# Start of Extracted entries

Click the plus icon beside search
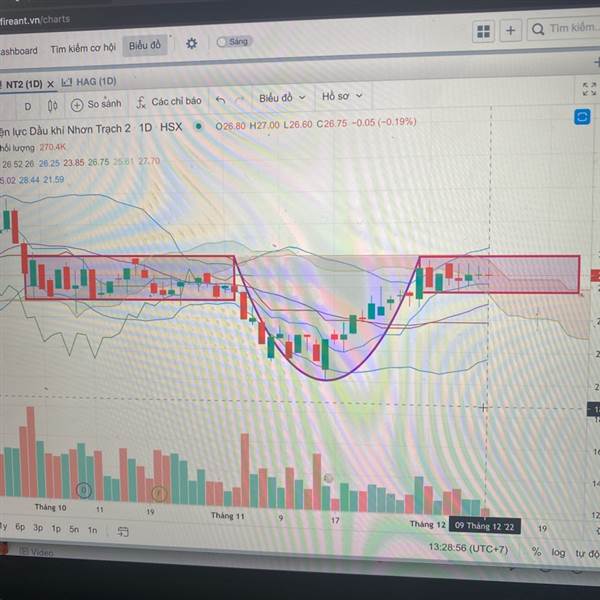 tap(510, 30)
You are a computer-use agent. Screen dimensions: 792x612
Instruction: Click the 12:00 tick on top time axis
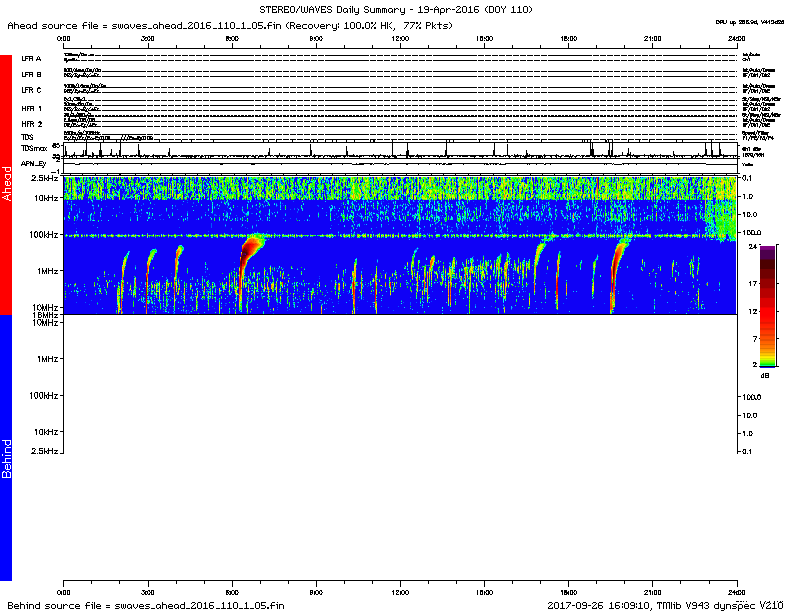(x=400, y=37)
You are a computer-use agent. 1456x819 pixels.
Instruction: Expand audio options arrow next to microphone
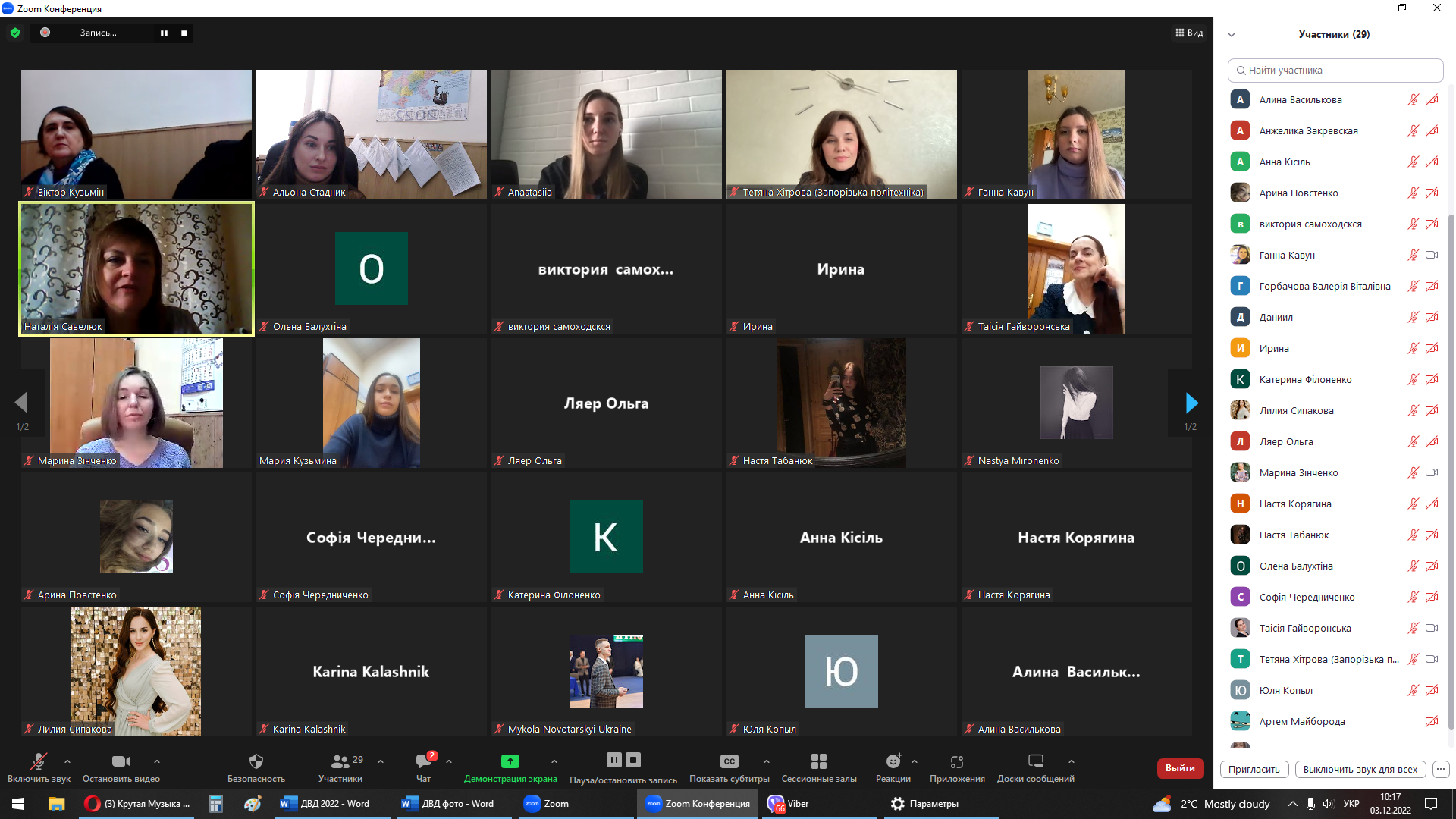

# End of Extracted entries

### What is asked
Reproduce the listing above word for word, line by line, without the pictures.

### Full response
Click the plus icon beside search
 tap(510, 30)
You are a computer-use agent. Screen dimensions: 792x612
Instruction: Click the 12:00 tick on top time axis
(x=400, y=37)
You are a computer-use agent. 1456x819 pixels.
Instruction: Expand audio options arrow next to microphone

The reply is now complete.